Best Way to Get Rid of TMJ
While most cases of temporomandibular joint disorder, sometimes referred to as TMJ (though this is actually the term for the joint itself), resolve in a few weeks or a couple of months, certain behaviors and choices can prolong discomfort or make symptoms worse. Because the ligaments and muscles that control your jaw are connected to all the other muscles and tissues in the face and neck, symptoms can radiate into the neck, ears, and elsewhere in the head, and stressors that affect the neck or head can stress the jaw as well. With some holistic approaches, it’s possible to find relief from TMJ disorder without invasive treatments or surgery, relying on behavior modification and healthier habits. Physical therapists and other dental and medical professionals generally recommend eight effective steps to help get rid of TMJ.
Eight Techniques for Healing TMJ Disorder
- Rest your jaw. Minimize excessive jaw movements like yawning, yelling, or singing, and chew gently, aiming to keep the muscles around the jaw as relaxed as possible.
- Sit properly, aligning your posture and providing adequate support for the neck. Make sure to take periodic breaks from working, especially if you spend a lot of time sitting, and use a work chair with good ergonomics and sufficient support. Raise your driver’s seat to an upright position, and, when relaxing, sit upright with a supportive pillow behind the back and neck. To ensure proper posture, pull your shoulders back and gently squeeze your shoulder blades together while raising your chest bone, and check in periodically to ensure that you’re maintaining optimal postural alignment.
- Maintain healthy sleep habits, and try to sleep on your back, with proper neck support, if you are able. Try to avoid sleeping on your stomach, and, if you sleep on your side, avoid placing excess pressure on the jaw.

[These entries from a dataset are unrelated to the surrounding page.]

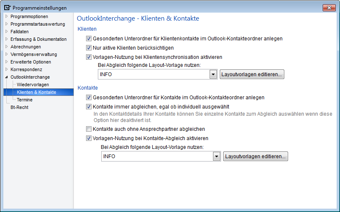Expand the Korrespondenz tree arrow

point(6,69)
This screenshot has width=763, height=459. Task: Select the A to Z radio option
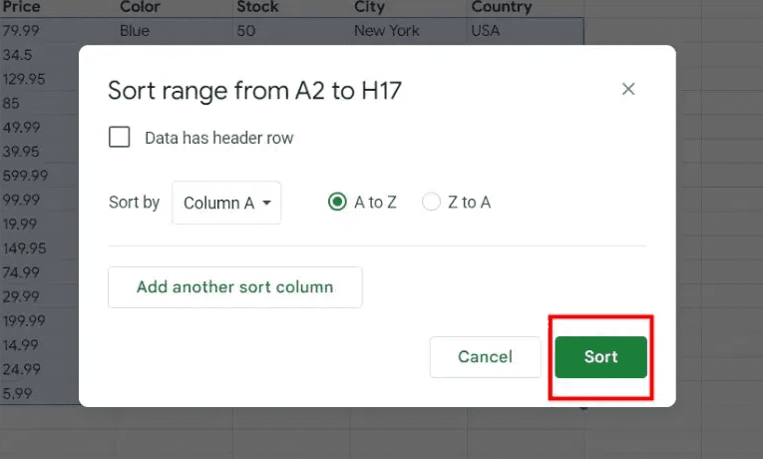tap(337, 203)
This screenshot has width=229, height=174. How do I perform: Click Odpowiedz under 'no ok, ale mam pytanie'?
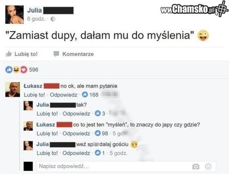[x=63, y=95]
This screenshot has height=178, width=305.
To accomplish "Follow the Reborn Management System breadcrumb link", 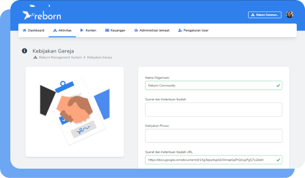I will pos(60,58).
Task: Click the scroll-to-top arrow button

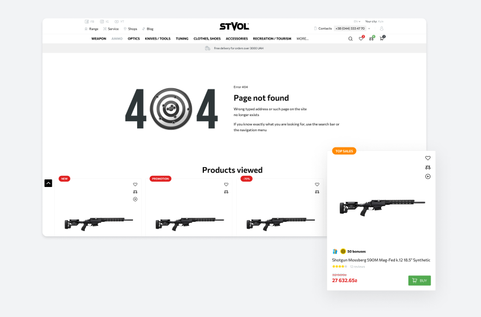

- Use hot or cold compresses to address your symptoms: cold can help reduce pain and swelling, and hot compresses can bring relaxation to the jaw muscles while increasing blood flow. To protect the skin, use hot or cold compresses intermittently, and put a soft cloth between the compress and your face.

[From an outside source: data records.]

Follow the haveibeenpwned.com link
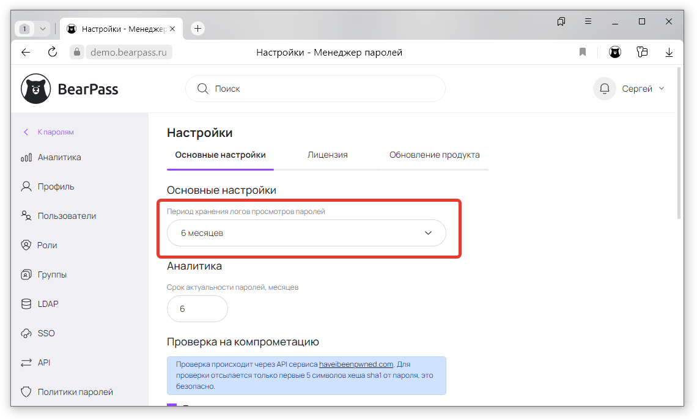697x420 pixels. click(356, 364)
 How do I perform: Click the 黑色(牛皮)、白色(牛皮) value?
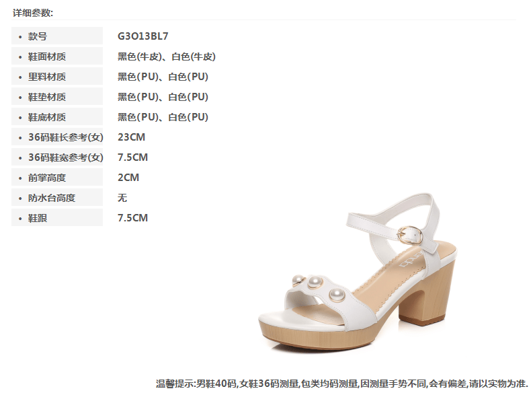click(166, 57)
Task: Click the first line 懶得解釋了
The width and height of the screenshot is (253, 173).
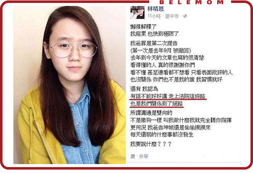Action: click(x=143, y=27)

- Try to keep the stress in your life to a minimum. If you’re unable to avoid common stressors, try meditation techniques or relaxation practices, like engaging in enjoyable activities or committing to a yoga practice.
- Increase your jaw’s mobility by exercising the jaw, which strengthens the muscles and relieves pain. Such exercises may include stretching, strengthening, and relaxation exercises.
- Pay attention to habits that might cause or exacerbate the pain of TMJ disorders. These habits could include chronic clenching of the jaw or grinding of the teeth, biting the nails, or resting the jaw on the hand, among other possibilities. Modifying these habits can reduce or eliminate TMJ disorders, and your doctor or dentist can provide support as you address these habits.
- Avoiding forceful or extreme movements of the jaw can help maintain a relaxed, comfortable jaw. These habits might include yawning, yelling, eating very crunchy or hard foods, chewing excessively, or taking too-large bites of food.
If you notice discomfort or pain in or near your jaw joint, start with a trip to the dentist to make sure nothing serious is happening. Once it has been determined that your temporomandibular joint is the source of your symptoms, practicing the above eight steps could help restore the flexibility and motion of your jaw while eliminating pain. If symptoms persist despite your best efforts, see your dentist again for additional recommendations and treatment.